# SQL Operations Exercise

The exercise below is very similar to the word count examples often seen in the [Spark documentation](https://spark.apache.org/docs/latest/streaming-programming-guide.html#a-quick-example). However, this adds on the option of specifying which words to count within the dataframe using SQL queries


## Exercise

The script below is skeleton code aimed at producing a wordcount from the `words` DStream. 

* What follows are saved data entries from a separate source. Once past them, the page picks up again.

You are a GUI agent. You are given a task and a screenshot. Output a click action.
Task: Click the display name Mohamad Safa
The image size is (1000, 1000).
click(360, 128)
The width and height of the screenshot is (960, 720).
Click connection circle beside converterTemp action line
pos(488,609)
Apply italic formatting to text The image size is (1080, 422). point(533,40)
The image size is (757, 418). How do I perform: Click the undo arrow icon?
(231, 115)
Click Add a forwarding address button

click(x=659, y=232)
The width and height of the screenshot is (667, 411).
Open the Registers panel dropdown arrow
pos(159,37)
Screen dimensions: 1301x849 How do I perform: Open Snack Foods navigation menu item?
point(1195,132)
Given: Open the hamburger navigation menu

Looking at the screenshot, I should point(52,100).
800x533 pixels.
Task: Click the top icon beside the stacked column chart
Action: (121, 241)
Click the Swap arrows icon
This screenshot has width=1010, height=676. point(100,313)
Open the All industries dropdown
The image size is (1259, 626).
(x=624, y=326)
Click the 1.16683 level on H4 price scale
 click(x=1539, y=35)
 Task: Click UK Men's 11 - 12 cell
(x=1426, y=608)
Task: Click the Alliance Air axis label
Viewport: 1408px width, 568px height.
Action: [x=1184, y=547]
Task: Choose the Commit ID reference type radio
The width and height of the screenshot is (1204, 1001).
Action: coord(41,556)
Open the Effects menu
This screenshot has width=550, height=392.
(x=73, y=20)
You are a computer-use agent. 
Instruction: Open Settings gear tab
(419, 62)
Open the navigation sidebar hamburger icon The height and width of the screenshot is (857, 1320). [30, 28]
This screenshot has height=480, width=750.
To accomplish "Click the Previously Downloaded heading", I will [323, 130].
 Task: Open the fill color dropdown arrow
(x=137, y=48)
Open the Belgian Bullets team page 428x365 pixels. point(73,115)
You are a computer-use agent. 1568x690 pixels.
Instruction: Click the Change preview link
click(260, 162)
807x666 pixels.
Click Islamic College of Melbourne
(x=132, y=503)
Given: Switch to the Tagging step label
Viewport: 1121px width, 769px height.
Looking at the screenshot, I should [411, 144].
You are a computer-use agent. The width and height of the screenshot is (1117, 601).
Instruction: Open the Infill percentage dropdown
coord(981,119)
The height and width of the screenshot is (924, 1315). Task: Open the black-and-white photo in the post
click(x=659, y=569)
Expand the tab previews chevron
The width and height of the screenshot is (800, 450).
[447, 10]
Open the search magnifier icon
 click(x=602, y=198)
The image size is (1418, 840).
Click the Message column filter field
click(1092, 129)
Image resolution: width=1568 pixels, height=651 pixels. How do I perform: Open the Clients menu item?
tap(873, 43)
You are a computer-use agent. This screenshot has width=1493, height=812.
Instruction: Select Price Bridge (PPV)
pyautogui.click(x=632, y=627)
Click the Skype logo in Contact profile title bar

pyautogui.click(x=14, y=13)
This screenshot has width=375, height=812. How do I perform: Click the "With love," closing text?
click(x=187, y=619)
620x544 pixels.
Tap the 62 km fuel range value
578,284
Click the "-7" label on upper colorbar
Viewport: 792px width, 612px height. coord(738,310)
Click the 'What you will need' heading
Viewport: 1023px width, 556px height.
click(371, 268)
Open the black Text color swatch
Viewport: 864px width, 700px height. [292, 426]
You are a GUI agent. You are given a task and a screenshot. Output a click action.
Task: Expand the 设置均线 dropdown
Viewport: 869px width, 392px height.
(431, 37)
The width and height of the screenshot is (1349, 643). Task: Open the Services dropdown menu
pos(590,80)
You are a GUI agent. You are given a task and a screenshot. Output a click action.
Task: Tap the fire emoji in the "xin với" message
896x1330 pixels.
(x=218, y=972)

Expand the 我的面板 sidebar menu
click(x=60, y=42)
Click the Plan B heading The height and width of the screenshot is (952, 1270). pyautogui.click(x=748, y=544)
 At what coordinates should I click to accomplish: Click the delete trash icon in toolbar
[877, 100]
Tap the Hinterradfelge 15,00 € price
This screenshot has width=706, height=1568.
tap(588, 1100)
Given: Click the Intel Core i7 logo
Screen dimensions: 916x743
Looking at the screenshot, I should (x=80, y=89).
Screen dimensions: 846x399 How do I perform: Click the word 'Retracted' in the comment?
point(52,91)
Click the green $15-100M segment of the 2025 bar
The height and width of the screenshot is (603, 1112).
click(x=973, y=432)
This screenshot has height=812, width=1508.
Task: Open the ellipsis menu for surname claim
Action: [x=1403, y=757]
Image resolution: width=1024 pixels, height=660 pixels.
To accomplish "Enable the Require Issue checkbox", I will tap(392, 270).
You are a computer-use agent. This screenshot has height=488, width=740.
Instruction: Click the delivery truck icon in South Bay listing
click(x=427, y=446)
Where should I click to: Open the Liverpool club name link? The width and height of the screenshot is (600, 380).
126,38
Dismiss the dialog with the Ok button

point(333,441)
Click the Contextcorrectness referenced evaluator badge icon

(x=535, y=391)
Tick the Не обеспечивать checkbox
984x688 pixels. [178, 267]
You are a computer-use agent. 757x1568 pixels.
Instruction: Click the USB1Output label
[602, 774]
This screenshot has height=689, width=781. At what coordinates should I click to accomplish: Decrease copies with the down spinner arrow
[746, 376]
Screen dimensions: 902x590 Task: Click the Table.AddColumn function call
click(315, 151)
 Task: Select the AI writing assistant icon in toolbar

The objectives are the following:
1. Create a socket stream on target ip:port and count the words in input stream of `\n` delimited text (eg. generated by `nc`)
2. In the section for converting RDDs of the `words` DStream to a DataFrame, run an SQL query


In [1]:
import findspark
# TODO: your path will likely not have 'matthew' in it. Change it to reflect your path.
findspark.init('/home/matthew/spark-2.1.0-bin-hadoop2.7')

In [2]:
import sys
from pyspark import SparkContext
from pyspark.streaming import StreamingContext
from pyspark.sql import Row, SparkSession

In [3]:
def getSparkSessionInstance(sparkConf):
    if ('sparkSessionSingletonInstance' not in globals()):
        globals()['sparkSessionSingletonInstance'] = SparkSession.builder.config(conf=sparkConf).getOrCreate()
    return globals()['sparkSessionSingletonInstance']

In [4]:
host = 'localhost'
port = 7777
sc = SparkContext(appName="PythonSqlNetworkWordCount")
ssc = StreamingContext(sc, 1)

# TODO: Create a socket stream on target ip:port and count the
# words in input stream of \n delimited text (eg. generated by 'nc')
lines = ssc.socketTextStream(host, int(port))
words = lines.flatMap(lambda line: line.split(" "))

# The section below is for converting RDDs of the words DStream to DataFrame and run SQL query
def process(time, rdd):
    print("========= %s =========" % str(time))

    try:
        # TODO: Get the singleton instance of SparkSession
        spark = getSparkSessionInstance(rdd.context.getConf())

        # TODO: Convert RDD[String] to RDD[Row] to DataFrame
        rowRdd = rdd.map(lambda w: Row(word=w))
        wordsDataFrame = spark.createDataFrame(rowRdd)

        # TODO: Creates a temporary view using the DataFrame.
        wordsDataFrame.createOrReplaceTempView("words")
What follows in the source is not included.